From what you’ve described, it seems like your main objective is to display logs from task.py in your app as they’re generated. What you’ve tried involves redirecting stdout, which is a common strategy for capturing print statements. But it won’t work for capturing log messages directly, as Python’s logging module doesn’t use stdout by default for its output.

Since Streamlit’s loggers don’t write to stdout (the loggers are set up with a StreamHandler that writes to the console) and do not propagate their messages to the root logger (which was configured to redirect to stdout), log messages were not captured by your stdout_capture context manager.

As you’ve suggested, writing your own log handler might be the way to go. You could extend Streamlit’s logger with a custom handler that routes logs to st.empty().code for display, like so:

# app.py
import logging
import task
import streamlit as st
from streamlit.logger import get_logger

class StreamlitLogHandler(logging.Handler):
    def __init__(self, widget_update_func):
        super().__init__()
        self.widget_update_func = widget_update_func

    def emit(self, record):
        msg = self.format(record)
        self.widget_update_func(msg)

logger = get_logger(task.__name__)
handler = StreamlitLogHandler(st.empty().code)
logger.addHandler(handler)

# Run your task
task.run()
# task.py

import logging
logger = logging.getLogger(__name__)
import time
import streamlit as st

def run(*args, **kwargs):
    logger.info("🏃 Running task ")
    time.sleep(2)
    logger.info("🥵 Still running task")
    time.sleep(2)
    logger.info("✅ Finished task")
Breakdown:
  • Use get_logger from streamlit.logger, which retrieves a Streamlit-configured logger. It’s already set up with Streamlit’s logging config such as format and level
  • Define StreamlitLogHandler – a custom logging handler that overrides the emit method. This method is called whenever a log message is sent to the handler
  • In the emit method, the logs are formatted into a message string, and then passed to the widget_update_func, which in this case is st.empty().code
  • By adding StreamlitLogHandler to the Streamlit logger (logger.addHandler(handler)), you’re ensuring that any logs processed by this logger are also passed to the custom handler. And since the custom handler is designed to update a Streamlit element, you see the logs in your app

custom-log-handler

Does this help? :balloon:

1 Like

Awesome thanks @snehankekre that works perfectly! I was about to resort to subprocess.Popen (which I’ve done for another process) but don’t have to now.
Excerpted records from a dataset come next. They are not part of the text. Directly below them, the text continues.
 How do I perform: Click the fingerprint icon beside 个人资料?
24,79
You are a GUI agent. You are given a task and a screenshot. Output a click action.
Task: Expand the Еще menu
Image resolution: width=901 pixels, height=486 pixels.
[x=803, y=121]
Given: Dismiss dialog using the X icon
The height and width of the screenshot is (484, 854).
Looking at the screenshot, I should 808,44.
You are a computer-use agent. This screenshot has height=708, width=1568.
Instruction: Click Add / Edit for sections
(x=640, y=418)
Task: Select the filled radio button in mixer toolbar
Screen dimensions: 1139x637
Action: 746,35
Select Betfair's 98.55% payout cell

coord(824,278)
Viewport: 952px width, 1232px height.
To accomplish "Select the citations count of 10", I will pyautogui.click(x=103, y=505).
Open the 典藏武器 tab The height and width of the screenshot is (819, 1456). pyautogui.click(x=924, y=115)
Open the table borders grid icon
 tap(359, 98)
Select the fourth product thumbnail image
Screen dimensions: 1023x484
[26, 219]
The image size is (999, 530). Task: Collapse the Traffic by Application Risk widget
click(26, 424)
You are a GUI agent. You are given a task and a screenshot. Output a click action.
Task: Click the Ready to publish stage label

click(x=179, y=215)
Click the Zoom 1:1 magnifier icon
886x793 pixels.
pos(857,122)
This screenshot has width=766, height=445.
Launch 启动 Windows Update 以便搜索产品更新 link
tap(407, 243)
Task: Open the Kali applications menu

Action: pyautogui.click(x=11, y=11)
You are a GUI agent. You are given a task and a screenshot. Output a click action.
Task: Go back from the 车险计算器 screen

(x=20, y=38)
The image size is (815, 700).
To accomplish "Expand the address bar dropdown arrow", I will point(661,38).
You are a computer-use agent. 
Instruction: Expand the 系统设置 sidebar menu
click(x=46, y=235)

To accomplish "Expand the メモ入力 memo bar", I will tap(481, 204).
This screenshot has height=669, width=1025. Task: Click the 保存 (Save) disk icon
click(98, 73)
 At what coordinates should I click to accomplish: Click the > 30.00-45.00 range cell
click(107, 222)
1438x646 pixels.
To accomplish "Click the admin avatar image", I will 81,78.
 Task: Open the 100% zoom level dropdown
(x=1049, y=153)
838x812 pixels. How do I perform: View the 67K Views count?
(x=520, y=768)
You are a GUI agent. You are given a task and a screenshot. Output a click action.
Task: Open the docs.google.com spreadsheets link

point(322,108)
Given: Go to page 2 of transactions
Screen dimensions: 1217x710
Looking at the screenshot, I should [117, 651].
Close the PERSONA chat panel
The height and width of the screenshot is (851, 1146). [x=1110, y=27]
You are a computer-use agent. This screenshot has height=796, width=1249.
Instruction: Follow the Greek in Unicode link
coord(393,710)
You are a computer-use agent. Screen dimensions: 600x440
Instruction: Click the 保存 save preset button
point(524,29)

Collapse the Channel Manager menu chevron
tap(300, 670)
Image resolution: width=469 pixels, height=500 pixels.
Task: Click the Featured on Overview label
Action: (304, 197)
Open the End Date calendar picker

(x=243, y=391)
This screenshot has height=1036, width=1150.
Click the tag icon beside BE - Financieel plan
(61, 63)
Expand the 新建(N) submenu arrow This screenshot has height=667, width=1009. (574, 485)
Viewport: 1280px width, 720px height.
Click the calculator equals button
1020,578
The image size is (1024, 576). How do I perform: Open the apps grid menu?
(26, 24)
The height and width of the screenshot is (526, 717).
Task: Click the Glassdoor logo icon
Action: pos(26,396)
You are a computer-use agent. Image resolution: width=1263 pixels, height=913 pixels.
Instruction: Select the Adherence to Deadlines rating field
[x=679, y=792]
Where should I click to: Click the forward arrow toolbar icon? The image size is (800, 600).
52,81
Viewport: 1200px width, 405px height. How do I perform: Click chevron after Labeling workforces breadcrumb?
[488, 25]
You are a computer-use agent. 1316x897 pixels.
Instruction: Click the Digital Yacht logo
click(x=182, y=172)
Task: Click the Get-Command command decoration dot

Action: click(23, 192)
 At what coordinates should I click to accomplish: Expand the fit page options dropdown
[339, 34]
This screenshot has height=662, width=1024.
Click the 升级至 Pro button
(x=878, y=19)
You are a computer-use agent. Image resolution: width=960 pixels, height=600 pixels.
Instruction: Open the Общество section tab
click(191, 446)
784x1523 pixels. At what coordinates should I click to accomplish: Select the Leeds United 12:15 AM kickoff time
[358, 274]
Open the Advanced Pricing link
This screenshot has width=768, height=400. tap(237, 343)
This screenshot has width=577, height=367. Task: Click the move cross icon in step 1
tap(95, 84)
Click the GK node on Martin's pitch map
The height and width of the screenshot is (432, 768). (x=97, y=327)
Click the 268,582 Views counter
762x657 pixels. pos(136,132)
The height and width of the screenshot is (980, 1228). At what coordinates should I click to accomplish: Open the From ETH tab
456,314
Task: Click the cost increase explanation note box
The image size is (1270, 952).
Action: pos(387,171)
Not sure if it’s required but I added

logger.handlers.clear()

Before adding the handler to ensure I didn’t get duplicates (I read about this issue in other posts and other solutions are to use a cache decorator around a function to setup the logger, or add the logger to session state).

PS How is the logging module writing to the console without using stdout (or stderr)? I’d always assumed that was the only mechanism to write to the console?

Glad it works! :smile:

Not sure if it’s required but I added

You’re right. Clearing the log handlers is probably a good idea to avoid duplicates due to script reruns.

PS How is the logging module writing to the console without using stdout (or stderr)? I’d always assumed that was the only mechanism to write to the console?

It’s writing to stderr. The StreamHandler in Python’s logging module sends logs to streams like stderr or stdout or even to files, if configured to do so. When you create a logger and don’t specifically configure its handlers, it uses stderr. This is why you see log messages in the console, even though you’re not explicitly writing to stdout. Here’s where that happens in Streamlit’s logging module:

By default, the StreamHandler in Python logging writes to stderr and not stdout.

This means that even though the log messages are displayed in the console, they are being sent via stderr.

In Streamlit’s case, each logger is configured with this StreamHandler and a specific format, directing its output to stderr. This is why your initial approach with redirecting stdout did not capture these log messages, as they were not being routed through stdout. Additionally, Streamlit loggers do not propagate their log messages to the root logger (logger.propagate = False). This means that any configuration done on the root logger (like redirecting stdout) does not affect Streamlit’s loggers.